Monday, 18 June 2012

baby talk gibberish

After a delicious lunch yesterday, my family and I had a stroll along the waterfront. The sun was warm, the sky was a beautiful deep blue and the sea flat and glassy. We decided to sit for a bit, to take it all in, feeling happily replete and drowsy. All was good in the world... That is until another family decided to sit close by. Umm. Personal space sensors alerted. Then the mother's voice seriously started to get on my tits. You know the voice, the patronising, sing song 'I'm talking to a baby' tone, "Ohh yummy pot ay toe.

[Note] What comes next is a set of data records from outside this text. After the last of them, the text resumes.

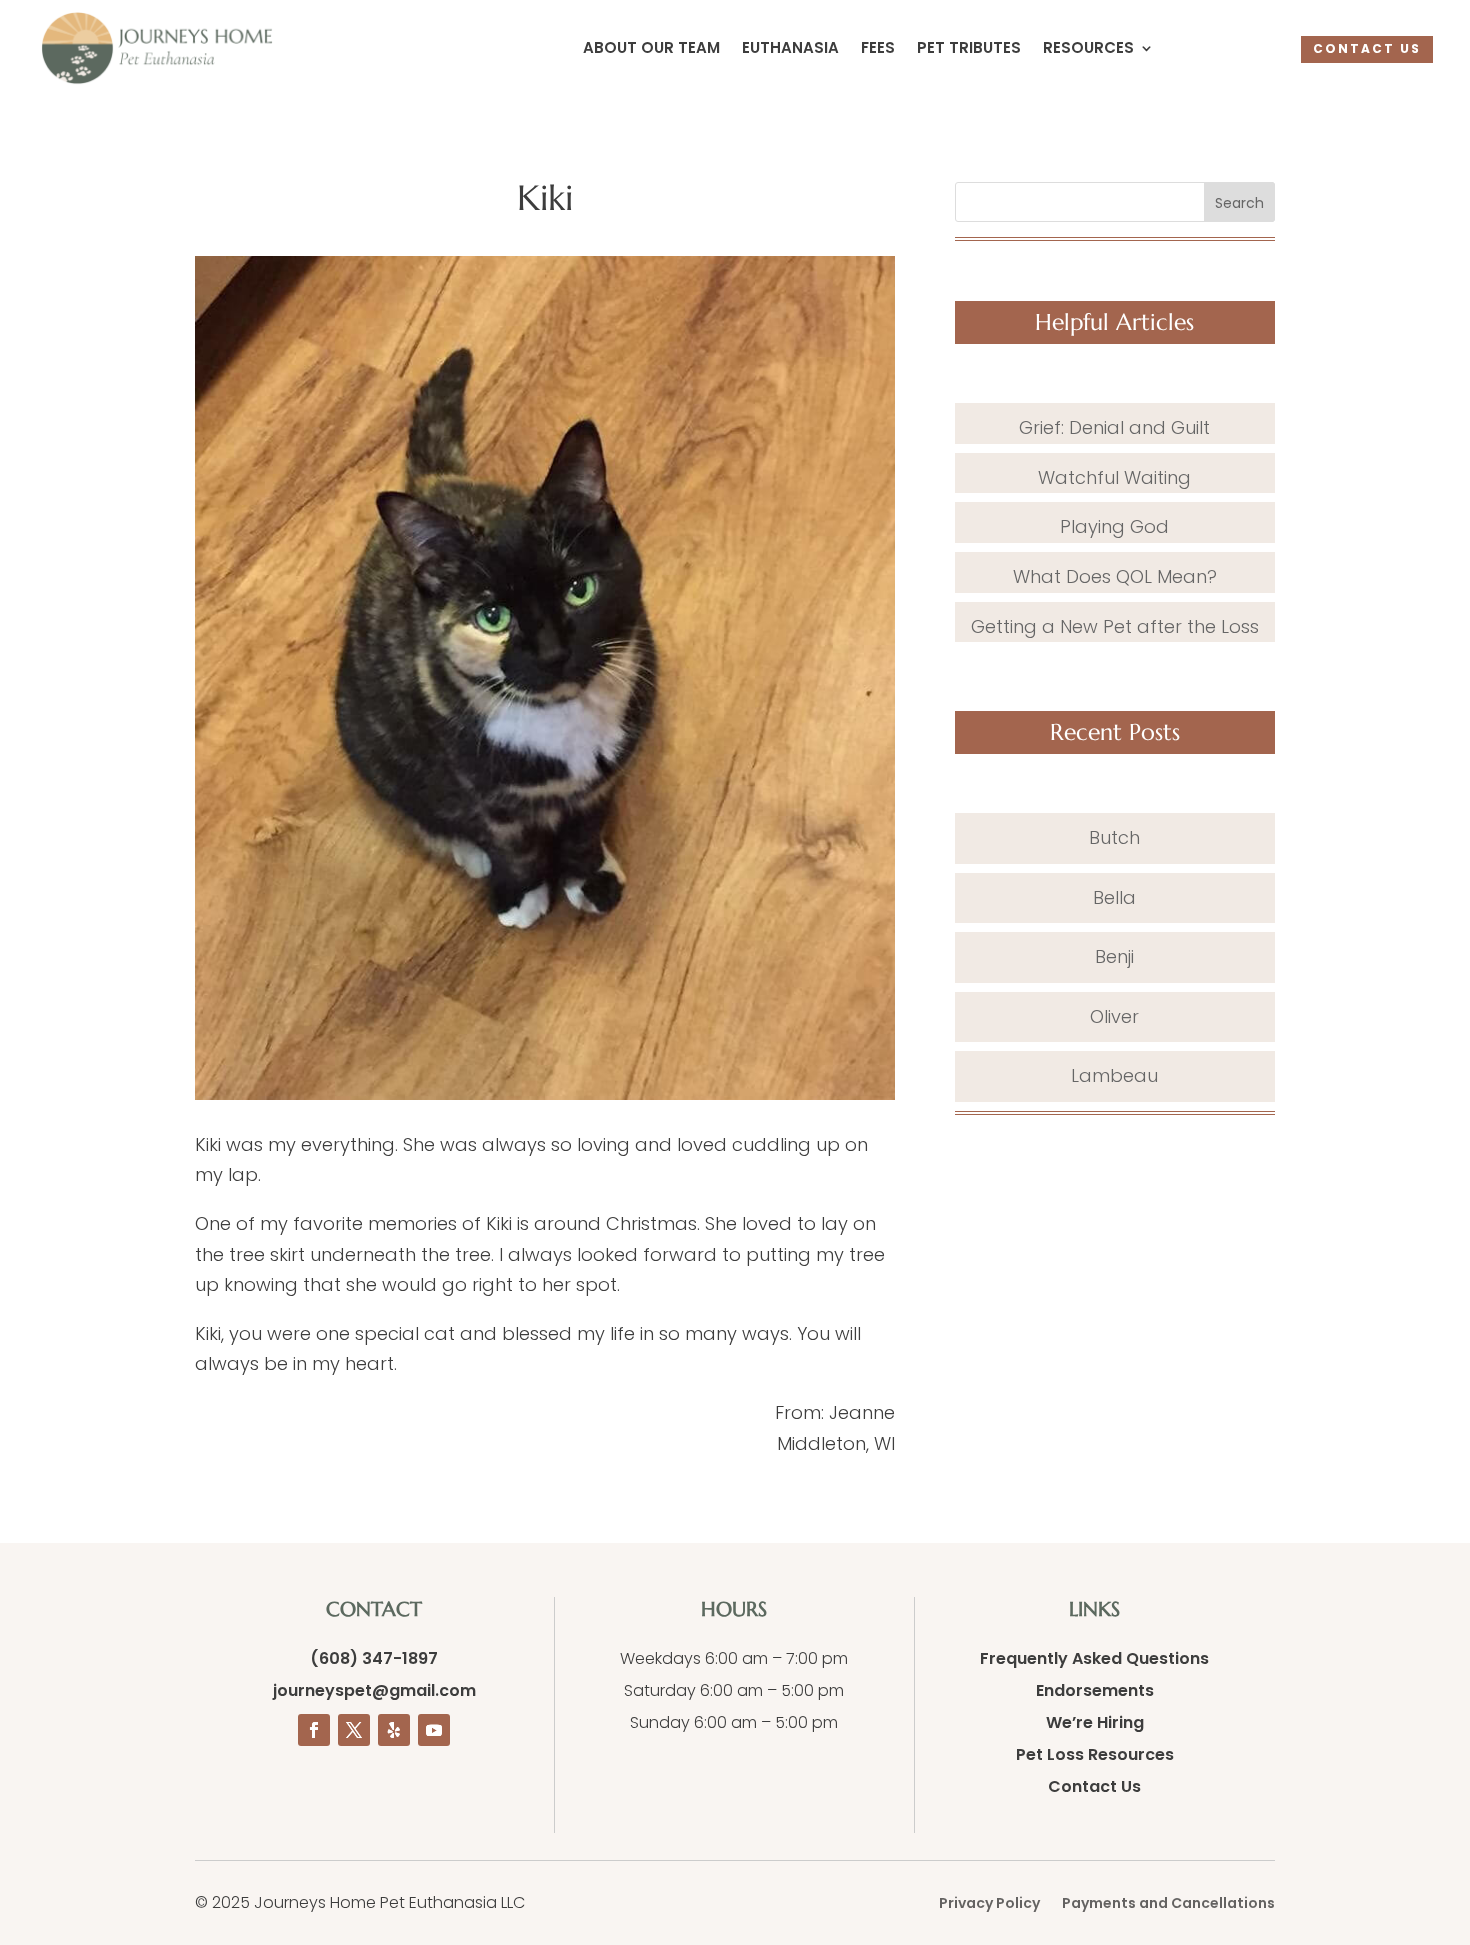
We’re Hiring (1095, 1722)
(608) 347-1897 (374, 1658)
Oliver (1114, 1016)
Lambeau (1114, 1075)
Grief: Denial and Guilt (1114, 427)
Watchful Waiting (1114, 477)
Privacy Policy (989, 1904)
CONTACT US (1367, 48)
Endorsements (1095, 1690)
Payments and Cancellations (1168, 1904)
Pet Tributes (969, 49)
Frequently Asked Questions (1094, 1658)
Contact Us (1094, 1786)
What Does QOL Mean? (1115, 576)
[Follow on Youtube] (434, 1730)
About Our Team (651, 49)
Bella (1114, 897)
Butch (1114, 837)
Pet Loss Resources (1095, 1754)
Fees (878, 49)
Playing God (1114, 526)
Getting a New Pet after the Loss (1115, 626)
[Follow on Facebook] (314, 1730)
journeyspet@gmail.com (374, 1690)
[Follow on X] (354, 1730)
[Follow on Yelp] (394, 1730)
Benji (1114, 956)
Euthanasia (790, 49)
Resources (1088, 49)
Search (1239, 203)
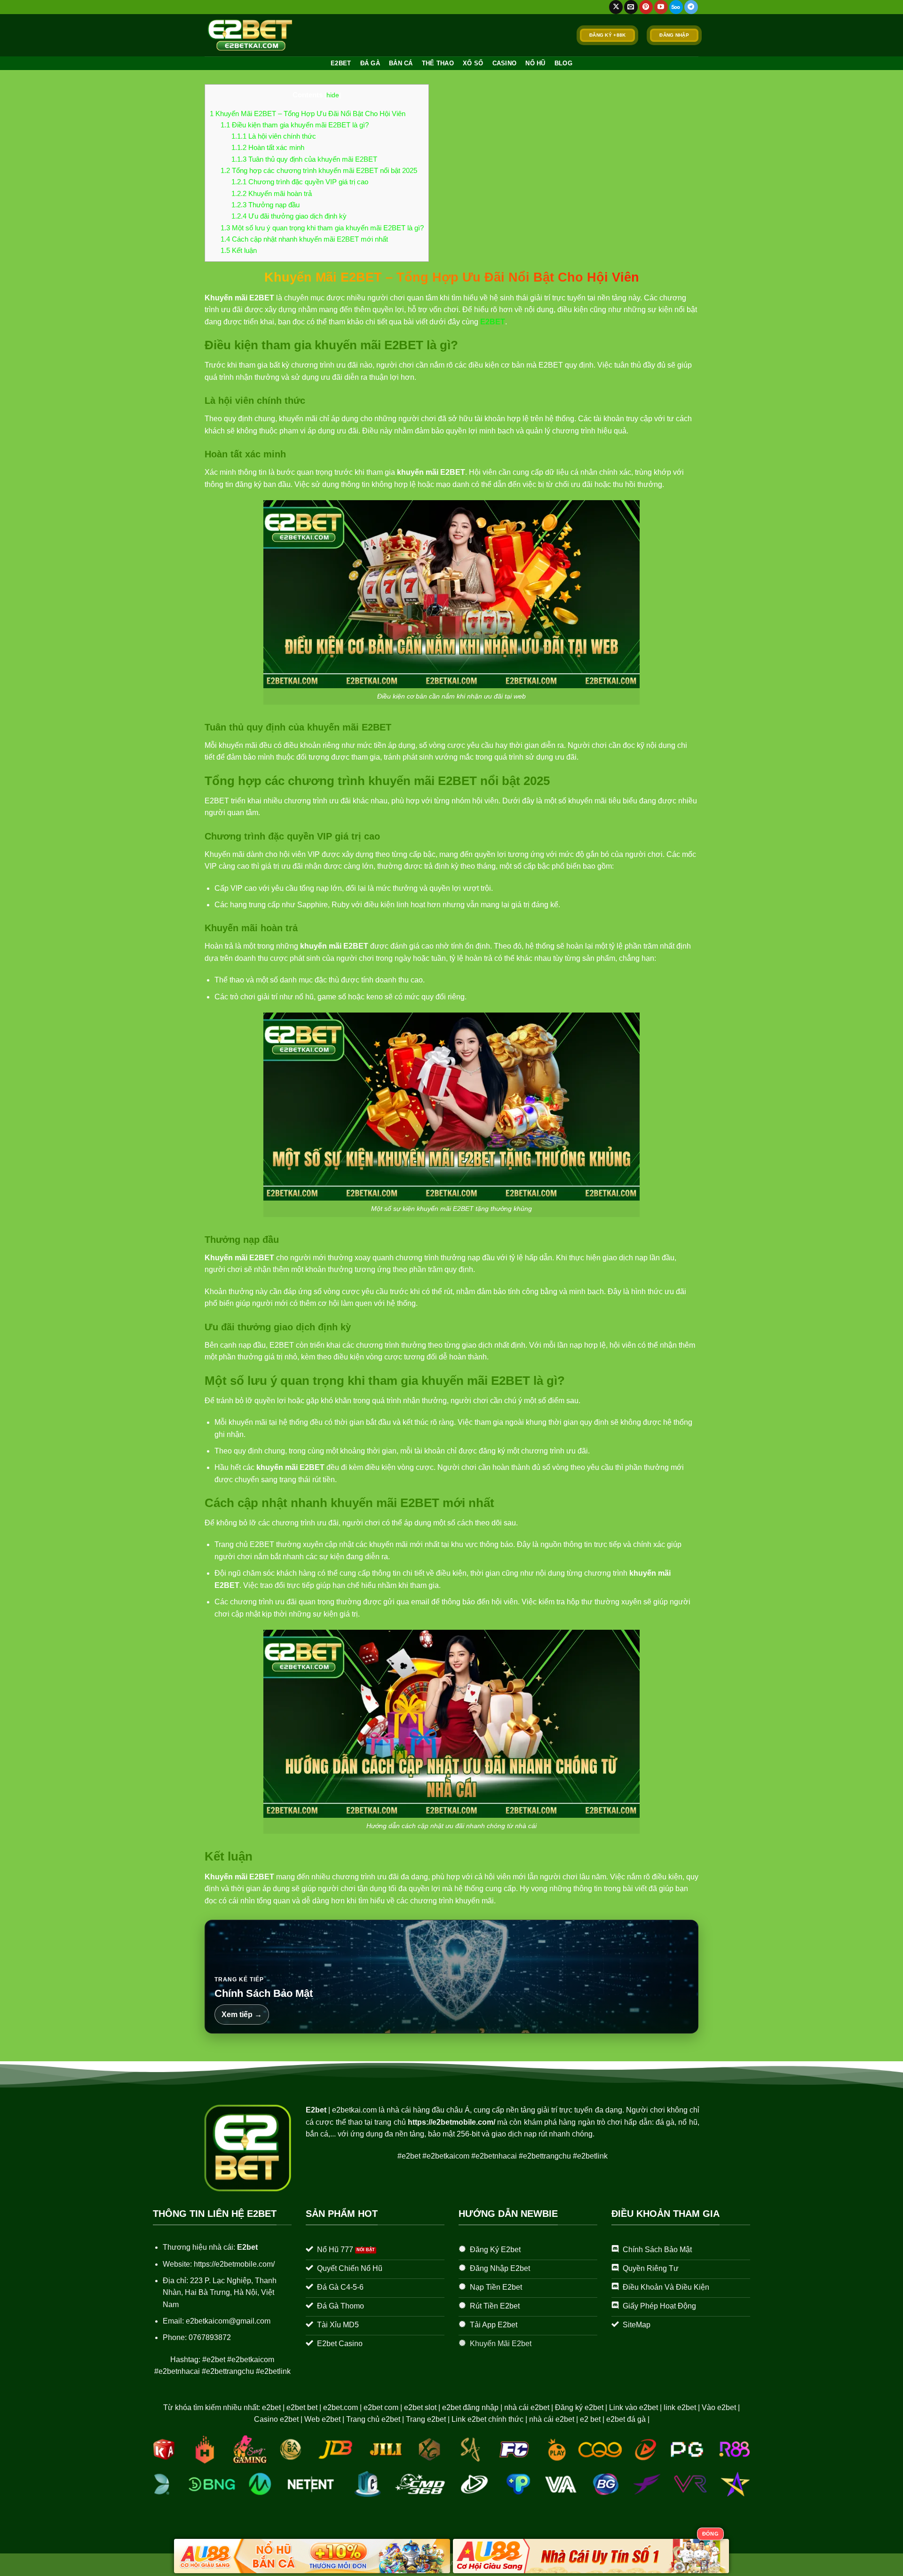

Umm yummy pot ayyy toe. Ahhh lovely potato. You don't like potato? Yummy yummy yes you do love potato."

This bloody gibberish just went on and on. On repeat, the same potato chant! My skin started to prickle, my tranquil thoughts interrupted and annoyed.  All my calm relaxed happy thoughts started to curdle. I so badly wanted to chuck the bloody potato over the women's head! FFS just feed the bloody thing! Don't repeat yourself like an idiot!

Look, I'll admit it, I acted like a twat when I was a first time mum. Over stimulating my precious child and reacting to every gurgle and fart, but, now I do have to roll my eyes. I'm not very tolerant.  Why is that?  Shouldn't I be understanding, and just smile sweetly?

We had to move on after 10 minutes.  I just couldn't stand it.  The gooey eyes, the sticky mess (that was too close for comfort) and the baby talk and the nappy that was so full it looked like it contained a bowling ball! 

Home.  Peace.  Relaxation restored.

Yum!  My comfort food favourite. Mash.  Especially with grilled cheese!

1 comment:

  1. I have to agree with you, the further away I get from babyhood, the less tolerant I become! I just don't think I could do it again now.